To qualify to vote in Hays County, residents must:


-        Be a U.S. citizen

-        Be a resident of Hays County

-        Be 18 years old

-        Not be a convicted felon

-        Not be determined by a final judgement of a court exercising probate jurisdiction to be totally mentally incapacitated or partially mentally incapacitated without the right to vote


Mail-in Ballots

Registered voters can request and receive a mail-in ballot if the following conditions prevents them from voting in person.


-        65 years of age or older

-        Disability 

-        Resident expects to be absent from the county during both the early voting period and on Election Day (Ballot must be mailed to address outside the county).

-        Resident is in jail and has not be finally convicted of a felony


The application to request a mail-in ballot is available on Hays County’s website. Once completed, residents can submit their application in person to the early voting clerk before the early voting period begins (Oct. 13).

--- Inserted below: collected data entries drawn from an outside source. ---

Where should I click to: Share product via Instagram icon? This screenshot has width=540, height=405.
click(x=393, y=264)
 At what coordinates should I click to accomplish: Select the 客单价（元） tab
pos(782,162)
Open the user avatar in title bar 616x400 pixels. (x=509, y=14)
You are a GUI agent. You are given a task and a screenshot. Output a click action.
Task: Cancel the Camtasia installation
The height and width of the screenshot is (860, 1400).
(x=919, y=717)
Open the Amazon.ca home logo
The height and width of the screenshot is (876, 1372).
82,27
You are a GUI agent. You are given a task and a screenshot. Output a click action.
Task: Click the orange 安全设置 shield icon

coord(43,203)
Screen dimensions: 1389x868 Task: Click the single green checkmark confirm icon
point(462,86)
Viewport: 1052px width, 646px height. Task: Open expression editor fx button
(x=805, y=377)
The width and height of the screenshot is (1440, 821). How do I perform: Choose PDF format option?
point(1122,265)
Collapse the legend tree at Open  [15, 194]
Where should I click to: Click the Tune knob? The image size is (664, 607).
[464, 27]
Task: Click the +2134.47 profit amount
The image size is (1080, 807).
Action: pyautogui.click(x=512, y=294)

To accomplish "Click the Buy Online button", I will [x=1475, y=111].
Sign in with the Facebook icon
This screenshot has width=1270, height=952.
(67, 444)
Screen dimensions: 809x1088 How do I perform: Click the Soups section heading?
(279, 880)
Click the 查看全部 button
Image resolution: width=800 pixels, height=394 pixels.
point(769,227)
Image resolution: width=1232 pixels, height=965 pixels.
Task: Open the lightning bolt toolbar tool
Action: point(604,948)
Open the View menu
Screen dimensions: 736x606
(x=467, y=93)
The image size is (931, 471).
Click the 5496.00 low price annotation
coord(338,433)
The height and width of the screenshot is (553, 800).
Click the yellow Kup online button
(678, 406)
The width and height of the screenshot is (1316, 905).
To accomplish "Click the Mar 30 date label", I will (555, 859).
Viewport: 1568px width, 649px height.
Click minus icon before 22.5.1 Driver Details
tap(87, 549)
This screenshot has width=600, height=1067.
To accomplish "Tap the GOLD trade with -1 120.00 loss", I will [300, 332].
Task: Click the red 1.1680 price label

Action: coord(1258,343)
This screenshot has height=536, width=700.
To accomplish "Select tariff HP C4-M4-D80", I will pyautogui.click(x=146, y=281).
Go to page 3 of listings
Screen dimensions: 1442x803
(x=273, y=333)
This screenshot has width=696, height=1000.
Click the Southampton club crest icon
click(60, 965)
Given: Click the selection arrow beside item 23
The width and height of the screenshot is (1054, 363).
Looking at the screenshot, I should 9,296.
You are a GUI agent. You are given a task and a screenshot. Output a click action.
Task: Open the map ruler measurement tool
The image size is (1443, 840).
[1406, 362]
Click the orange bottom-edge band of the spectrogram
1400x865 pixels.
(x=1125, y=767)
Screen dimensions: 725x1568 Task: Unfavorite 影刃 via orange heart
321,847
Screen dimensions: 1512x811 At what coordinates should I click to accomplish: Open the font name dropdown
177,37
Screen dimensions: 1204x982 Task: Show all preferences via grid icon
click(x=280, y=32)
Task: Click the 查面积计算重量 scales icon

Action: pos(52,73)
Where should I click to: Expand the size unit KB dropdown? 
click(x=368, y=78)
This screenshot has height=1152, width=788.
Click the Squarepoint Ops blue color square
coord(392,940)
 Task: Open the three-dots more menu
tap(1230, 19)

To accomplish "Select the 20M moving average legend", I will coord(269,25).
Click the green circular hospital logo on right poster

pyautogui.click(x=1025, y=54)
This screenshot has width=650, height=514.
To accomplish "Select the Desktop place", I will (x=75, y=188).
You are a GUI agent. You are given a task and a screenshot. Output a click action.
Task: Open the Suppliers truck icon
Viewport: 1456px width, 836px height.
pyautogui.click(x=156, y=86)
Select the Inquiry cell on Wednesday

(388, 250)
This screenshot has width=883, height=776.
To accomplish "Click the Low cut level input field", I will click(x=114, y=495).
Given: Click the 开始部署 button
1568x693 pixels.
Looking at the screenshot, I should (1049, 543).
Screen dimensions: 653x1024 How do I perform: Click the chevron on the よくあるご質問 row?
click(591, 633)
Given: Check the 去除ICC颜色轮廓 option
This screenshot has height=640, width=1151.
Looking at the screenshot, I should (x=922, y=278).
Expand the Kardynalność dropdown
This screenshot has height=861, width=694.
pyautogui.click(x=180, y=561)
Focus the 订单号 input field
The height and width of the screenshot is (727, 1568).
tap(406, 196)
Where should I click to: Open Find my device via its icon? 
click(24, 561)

After the early voting period begins, residents can only mail their application. The last day to apply for a mail-in ballot is Oct. 23. Completed ballots must be returned to the early voting clerk by Nov. 3.

Ballots postmarked by 7 p.m. on Election Day will be counted if received by the county by 5 p.m. on Nov. 4. The U.S Postal Service recommends Texas residents apply to receive a mail-in ballot no later than 15 days prior to the election and drop completed ballots in the mail a week before the deadline.

Lack of immunity to COVID-19 alone does not qualify a voter to request a mail-in ballot; however, if a voter believes their lack of immunity combined with their medical history prevents them from voting in person, they can be eligible to receive a mail-in ballot. It is up to the voter to decide whether they meet the state’s eligibility criteria. Election officials do not have the authority to question the voter’s reasoning.